Histologically, it may be challenging to distinguish PT from fibroadenoma. However, distinction of malignant PT from spindle cell metaplastic carcinoma and primary breast sarcoma is difficult. In some instances, fibroadenomas having intracanalicular pattern of growth and stromal hypercellularity can mimic PTs [8].

Studies show that, as the lesions progress from benign PT to borderline PT to frankly malignant PT there is a marked increase in the expression of CD10 marker. All the cases having malignant PT showed intensity for CD10 to be strong and diffuse. All cases with borderline PT showed patchy and strong immunoreaction, while cases with benign PT showed weak and patchy immunoreactions. The stromal pattern of expression of CD10 marker strongly correlates with the grade of PT, thus helps in the differentiating between malignant and benign variants of PT and can assist the histopathological examination and grading the PTs accurately thus helping in careful planning treatment and follow-up. Sarcomatoid metaplastic carcinomas contain spindled component which stain positive for p63 or high molecular weight keratin and thus they can be differentiated from malignant PT [9]. In the present case, the tumour was immunoreactive for CD10, focally moderate positive for SMA and immunonegative for Pan CK, p63 and C-kit.

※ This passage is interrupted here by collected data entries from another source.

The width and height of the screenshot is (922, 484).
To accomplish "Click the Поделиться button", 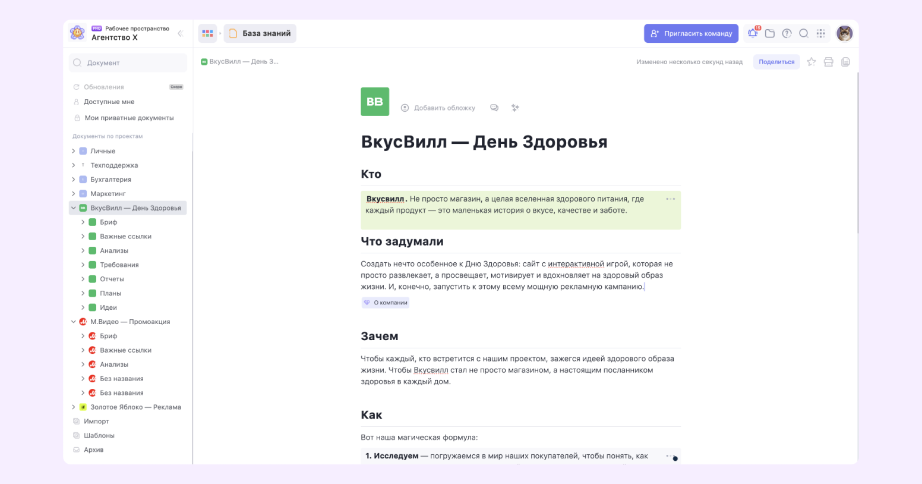I will (776, 61).
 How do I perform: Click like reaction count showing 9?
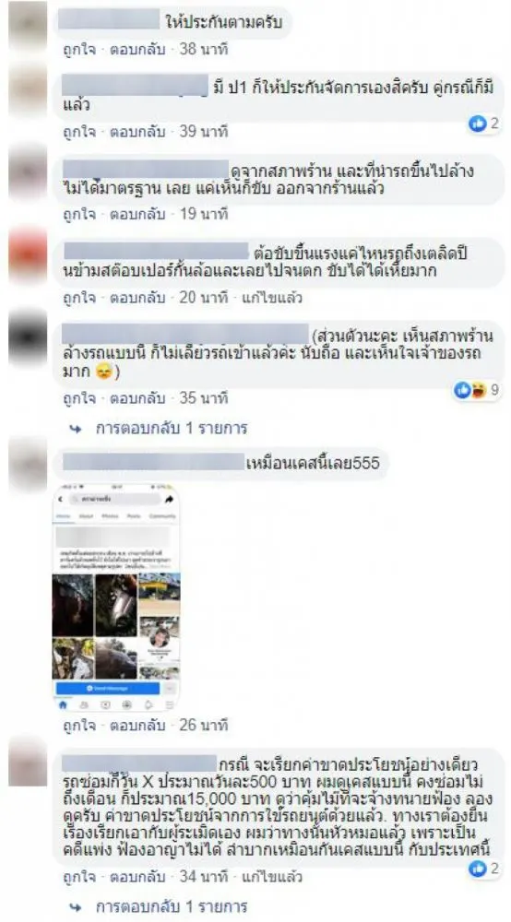tap(477, 389)
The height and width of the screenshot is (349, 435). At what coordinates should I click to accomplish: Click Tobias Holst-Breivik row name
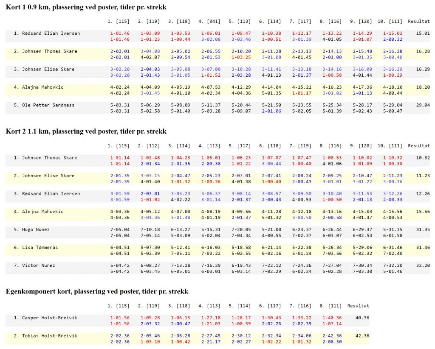click(49, 336)
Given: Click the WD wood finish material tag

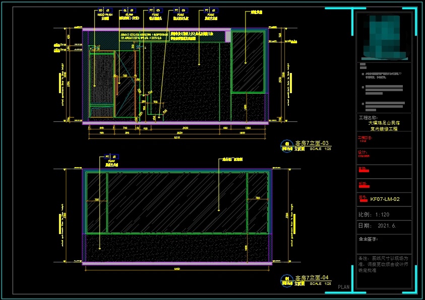Looking at the screenshot, I should point(103,10).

Study done by Chan YJ et al., states that Ki-67 antigen in the cell is related to proliferation which can be labelled along with monoclonal antibody MIB-1. MIB-1 immunostaining when applied on tissue sections helps in assessment of proliferative activity of tumours, especially those which include breast carcinoma. Ki-67 antigen (MIB-1 index) is defined as the percentage (%) of positivity in nuclear staining after we have counted one thousand neoplastic stromal cells. In benign lesions, the percentage of positive cells in the MIB-1 index is low and the percentage increases in malignant tumours [10]. In this case, the MIB labeling index was 70% which is suggestive of highly malignant tumour.

Conclusion(s)

The PT carry high risk of recurrence as well as become aggressive when malignant in nature. Thus, wide local excision of the tumour with negative margins, should be followed by adjuvant chemotherapy and radiotherapy to decrease the recurrence rate. However, more evidence is needed to prove the efficacy of adjuvant radiotherapy to prevent recurrence in a case of malignant PT.